Revolusi di Rusia akan terjadi dan embargo akan memainkan perannya.

George Derluguian, sosiolog makro historis dan profesor di Universitas New York di Abu Dhabi, UEA

Saat ini, sebuah eksperimen besar dan belum pernah terjadi sebelumnya tengah berlangsung. Embargo minyak tahun 1973 diberlakukan oleh para produsen yang bertindak membabi buta di bawah tekanan situasi politik yang sangat emosional saat itu. Tidak seorang pun saat itu membayangkan bahwa tindakan sesaat dan tampaknya deklaratif oleh suatu organisasi bernama OPEC akan menjatuhkan ekonomi dunia yang menyebabkan krisis berkepanjangan.

Embargo minyak yang sebelumnya diberlakukan terhadap Iran, Irak, Suriah, dan Venezuela tidak berhasil. Meskipun sebelumnya pernah ada embargo yang jauh lebih besar, seperti yang dilakukan terhadap Jerman dan Jepang di bawah Hitler selama Perang Dunia II. Kediktatoran tampaknya tidak runtuh karena embargo, justru karena mereka secara brutal mendikte rakyatnya tentang kondisi kehidupan mereka. Namun, embargo juga dapat mendikte kediktatoran untuk melakukan tindakan balasan mereka sendiri, yang terkadang bersifat bunuh diri. Ancaman penghentian mesin tank dan pesawat adalah salah satu alasan utama Hitler mengirim Wehrmacht bukan ke Moskow, tetapi ke Volga dan Kaukasus pada tahun 1942. Hal yang sama berlaku untuk kamikaze Jepang.

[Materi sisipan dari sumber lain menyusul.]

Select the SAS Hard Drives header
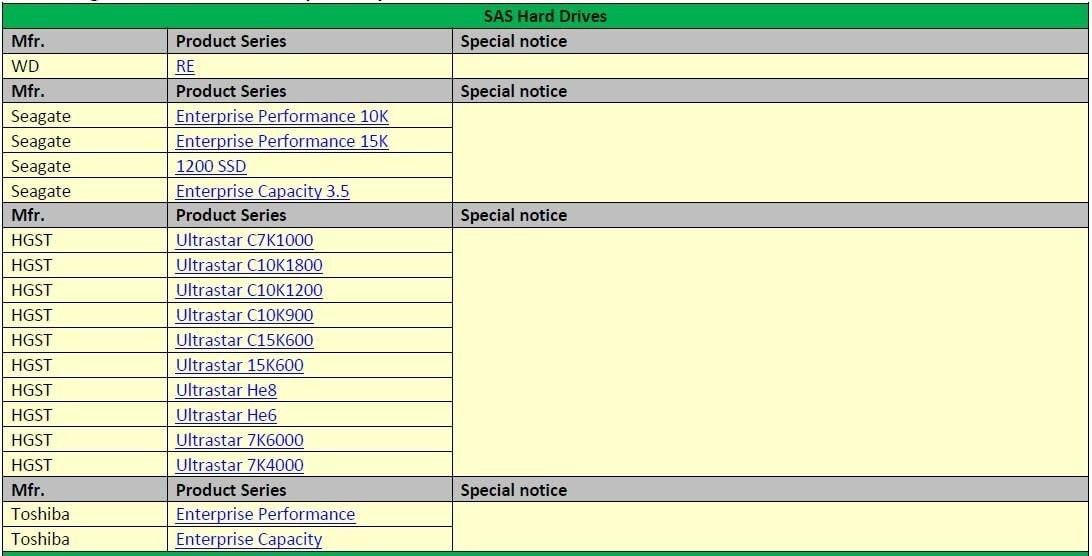 pyautogui.click(x=545, y=16)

Sejauh mana embargo minyak dapat menyebabkan kerusakan ekonomi yang serius bergantung pada kemauan politik. Mekanisme pelacakan dan hukuman merupakan tugas yang dapat dicapai oleh negara-negara modern.

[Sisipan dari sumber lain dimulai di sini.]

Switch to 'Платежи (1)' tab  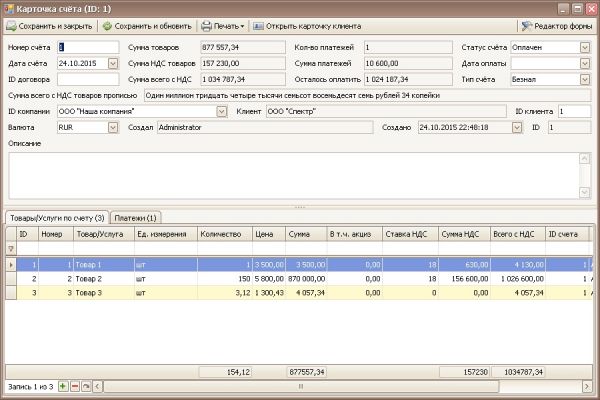135,217
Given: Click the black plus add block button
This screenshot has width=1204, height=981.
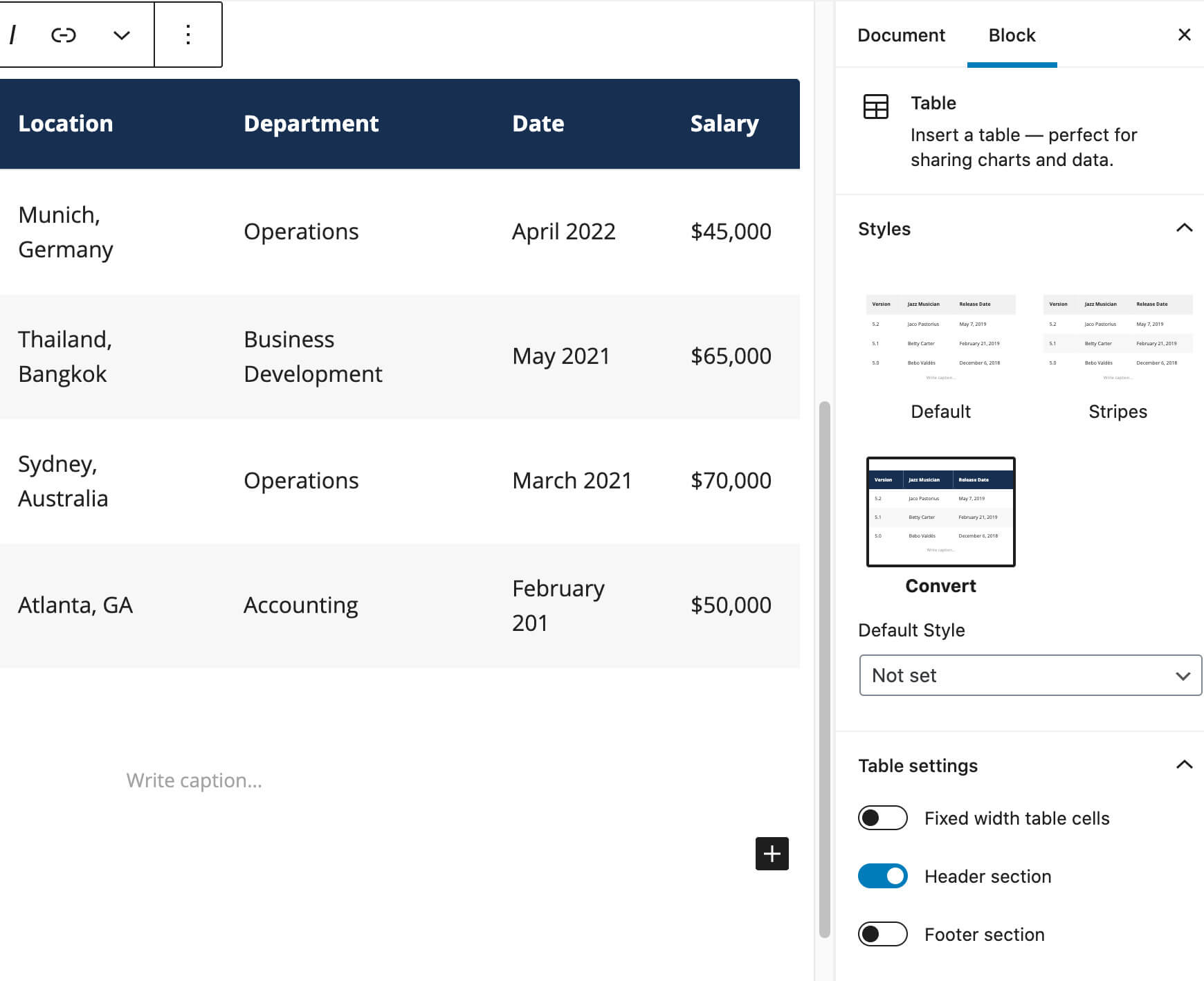Looking at the screenshot, I should (x=772, y=854).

Sejauh mana embargo minyak dapat menyebabkan kerusakan ekonomi yang serius tergantung pada kemauan politik

Ada pandangan bahwa keuntungan besar dari ekspor minyak dalam beberapa hal berkorelasi dengan tingkat agresivitas rezim politik non-demokratis. Ada korelasi, tetapi, seperti biasa, hanya sebagian. Di Iran, mereka bercanda bahwa minyak harus dilarang di negara-negara Islam, seperti halnya alkohol. Ini bukan godaan kekayaan yang mudah, melainkan fakta bahwa dengan sewa alami, elit penguasa tidak memiliki alasan khusus untuk mempertimbangkan pendapat rakyat mereka sendiri dalam hal perang. Rezim parlementer di negara-negara Barat pernah diciptakan sebagai mekanisme untuk menyeimbangkan beban perang dan pajak.

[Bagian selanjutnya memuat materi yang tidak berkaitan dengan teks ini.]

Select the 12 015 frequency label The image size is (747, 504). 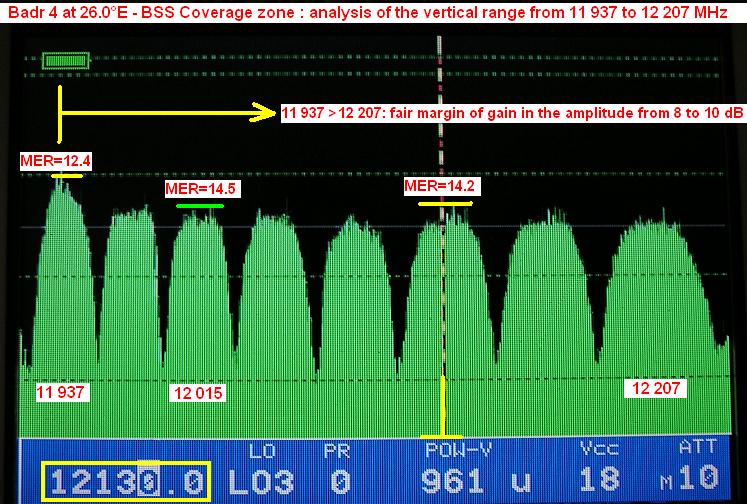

Revolusi di Rusia akan terjadi dengan satu atau lain cara - dari atas, dari bawah, atau, seperti yang sering terjadi, pertama dari atas dan kemudian dari bawah. Embargo akan memainkan peran dalam memiskinkan massa dan meningkatkan kebingungan para elit. Itu akan terjadi menurut Lenin: kelas bawah tidak akan mau hidup seperti itu, kelas atas tidak akan mampu berbuat apa-apa tentang hal itu. Kembali pada bulan Januari 1917, emigran politik Lenin, seperti yang diketahui, tidak berharap untuk hidup dan melihat revolusi lain di Rusia. Seperti sebelumnya, begitu juga hari ini, saat sistem itu hancur tidak dapat diprediksi. Namun secara objektif itu sedang dipersiapkan sebagai jalannya sejarah dan perjuangan politik.